March 24, 2006
California Energy Markets

Sunrise Powerlink Route Proposed; Will Link with Green Path

By Chris Raphael

San Diego Gas & Electric’s preferred route for the Sunrise Powerlink transmission project would connect to the Imperial Irrigation District’s Green Path project and travel 130 miles to the California coast, passing through a desert park and small towns.

Both SDG&E and IID have their eyes on bringing renewable power from the Imperial Valley into Southern California. Environmental and citizens’ groups, however, continue to criticize the line for its potential to carry fossil-fuel power and for its proposed route through environmentally sensitive areas.

SDG&E’s preferred route would take the line from the Imperial Valley through the Anza-Borrego Desert State Park and west to the California coast. Under a recently signed memorandum of agreement, SDG&E stated that the Imperial Irrigation District and Citizens Energy Corporation of Boston would construct and own the first portion of the line, a 500 KV segment. That portion of the line, to be known as “IID Green Path Southwest,” would run between the Imperial Valley Substation, near Interstate 8 and the desert town of El Centro, to the Narrows Substation in the Anza-Borrego park.

The line would connect to IID’s existing transmission infrastructure, which is slated for upgrades to access up to 2,000 MW of geothermal power from the Salton Sea area and bring it into Southern California to serve, among others, customers of the Los Angeles Department of Water & Power.

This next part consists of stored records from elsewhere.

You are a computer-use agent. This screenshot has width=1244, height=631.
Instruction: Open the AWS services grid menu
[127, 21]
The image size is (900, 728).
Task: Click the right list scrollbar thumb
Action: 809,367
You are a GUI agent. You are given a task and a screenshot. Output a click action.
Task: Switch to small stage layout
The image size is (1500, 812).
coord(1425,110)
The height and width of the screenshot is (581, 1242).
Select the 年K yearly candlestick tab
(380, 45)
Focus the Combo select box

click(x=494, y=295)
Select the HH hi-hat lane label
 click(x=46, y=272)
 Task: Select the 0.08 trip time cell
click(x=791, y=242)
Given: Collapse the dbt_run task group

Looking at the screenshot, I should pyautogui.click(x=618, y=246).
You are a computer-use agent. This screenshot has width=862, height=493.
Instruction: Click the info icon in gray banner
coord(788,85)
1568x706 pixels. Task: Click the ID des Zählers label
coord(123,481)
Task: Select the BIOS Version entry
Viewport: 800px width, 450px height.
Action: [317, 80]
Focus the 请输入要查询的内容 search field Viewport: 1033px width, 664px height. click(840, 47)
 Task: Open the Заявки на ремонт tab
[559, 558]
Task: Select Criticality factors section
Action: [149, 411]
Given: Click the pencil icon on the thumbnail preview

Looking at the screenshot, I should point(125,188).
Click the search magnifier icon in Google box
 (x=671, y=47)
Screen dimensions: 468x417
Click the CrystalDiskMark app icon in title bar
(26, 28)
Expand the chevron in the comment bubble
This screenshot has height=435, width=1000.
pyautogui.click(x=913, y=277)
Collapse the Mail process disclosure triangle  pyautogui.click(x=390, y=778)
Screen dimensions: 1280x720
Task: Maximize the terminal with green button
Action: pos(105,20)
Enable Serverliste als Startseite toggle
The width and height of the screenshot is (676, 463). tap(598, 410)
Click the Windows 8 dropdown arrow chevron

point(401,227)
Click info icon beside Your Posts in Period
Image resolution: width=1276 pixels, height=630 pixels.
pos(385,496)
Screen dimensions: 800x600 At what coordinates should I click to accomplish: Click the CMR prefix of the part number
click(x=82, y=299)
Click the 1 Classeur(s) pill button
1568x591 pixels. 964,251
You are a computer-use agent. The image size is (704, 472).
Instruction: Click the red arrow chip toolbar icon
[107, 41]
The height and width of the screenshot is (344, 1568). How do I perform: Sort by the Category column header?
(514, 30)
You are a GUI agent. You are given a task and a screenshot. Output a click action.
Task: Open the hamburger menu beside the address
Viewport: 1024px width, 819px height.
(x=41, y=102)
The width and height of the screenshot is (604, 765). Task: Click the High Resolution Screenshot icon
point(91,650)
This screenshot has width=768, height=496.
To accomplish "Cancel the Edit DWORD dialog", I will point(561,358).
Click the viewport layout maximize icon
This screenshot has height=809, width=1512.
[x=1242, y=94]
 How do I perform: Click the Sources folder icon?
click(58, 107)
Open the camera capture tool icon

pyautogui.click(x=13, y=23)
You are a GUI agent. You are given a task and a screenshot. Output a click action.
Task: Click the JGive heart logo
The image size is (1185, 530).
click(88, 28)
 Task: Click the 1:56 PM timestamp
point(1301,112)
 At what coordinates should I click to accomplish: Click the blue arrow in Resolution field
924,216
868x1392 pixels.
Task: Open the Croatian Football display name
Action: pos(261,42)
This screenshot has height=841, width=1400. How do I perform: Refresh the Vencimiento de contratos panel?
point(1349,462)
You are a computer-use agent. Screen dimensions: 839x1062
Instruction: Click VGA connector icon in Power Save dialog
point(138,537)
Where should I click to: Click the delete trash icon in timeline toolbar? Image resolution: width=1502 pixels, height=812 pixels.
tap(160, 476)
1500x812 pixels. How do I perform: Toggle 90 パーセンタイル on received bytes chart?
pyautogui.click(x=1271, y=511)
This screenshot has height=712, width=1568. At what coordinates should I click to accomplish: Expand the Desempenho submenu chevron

The 500 KV portion of the line would then run between the San Felipe Hills and San Ysidro Wilderness Study Areas along State Road 2 to the town of Warner, where SDG&E has proposed to build a new substation.

At Warner, the line would power down to 230 KV, then run about 25 miles into the community of Ramona. Underground options would be considered for some populated areas there, SDG&E said. The 230 KV segment would then travel about 15 miles through existing utility easements in the communities of Scripps Ranch, Rancho Peñasquitos and Torrey Hills. SDG&E is also considering underground options there.

James Avery, SDG&E’s senior vice president, called the selection of a proposed route a “major milestone for the project,” but said the route is “still a work in progress.”

Ratepayer advocacy and citizens’ groups, however, have criticized SDG&E’s applying for a certificate of public convenience and necessity for the project without first completing an environmental impact review.

“In designing the proposed route, we have worked with a number of agencies and residents on ways to help reduce the profile of the line, beautify and restore historically sensitive areas and reduce the overall impact on the environment,” Avery said in a news release.

In a March 20 release, David Hogan, director of the Center for Biological Diversity’s Urban Wildlands Program, said the route “confirms conservationist and communities’ worst fears for impacts to nature and people.”

“SDG&E cynically selected the path of least resistance through the heart of the last best natural landscapes in the county,” he said.

The Sunrise line endeavors to bring 1,000 MW to the Southern California region by 2010—enough energy for about 650,000 homes. SDG&E said power could come from a new solar contract with Stirling Energy Systems to site 600 MW of concentrated solar panels in the Imperial Valley.

Some groups, however, have questioned how much renewable power would travel on the line, and say the “Sunrise” line is a misnomer, as it would more likely carry fossil-fuel power from Mexico and Arizona.

In a news release, Kelly Fuller of the San Diego chapter of the Sierra Club said the project would “promote Sempra Energy’s polluting fossil-fuel power plants in Mexico which in turn contribute to global warming, dodge US air pollution laws, and discourage competing renewable- energy development.”

“The line is being built to allow us to meet the state’s mandate for renewable energy,” said SDG&E spokesperson Stephanie Donovan. “We cannot meet our preferred 20 percent by 2010 without [new] transmission.”

Another critic of the project is The Ramona Alliance Against Sunrise Powerlink, which hosted a rally against the line earlier in the week. The alliance has expressed concern that a portion of the line is situated near wildfire-sensitive areas.

In light of the newly proposed route, SDG&E said in a March 21 letter to CPUC member Dian Grueneich that it would amend its application so the commission could issue a decision on the project by 2007. In a March 23 news release, the Center for Biological Diversity and the Sierra Club said the amendment “may delay or remove the need for an important pending . . . commission decision on the matter of how it will handle the company’s original December 2005 Powerlink application.”

Donovan said that the application would need to be amended to include information about the new route and the memorandum of understanding between IID and SDG&E.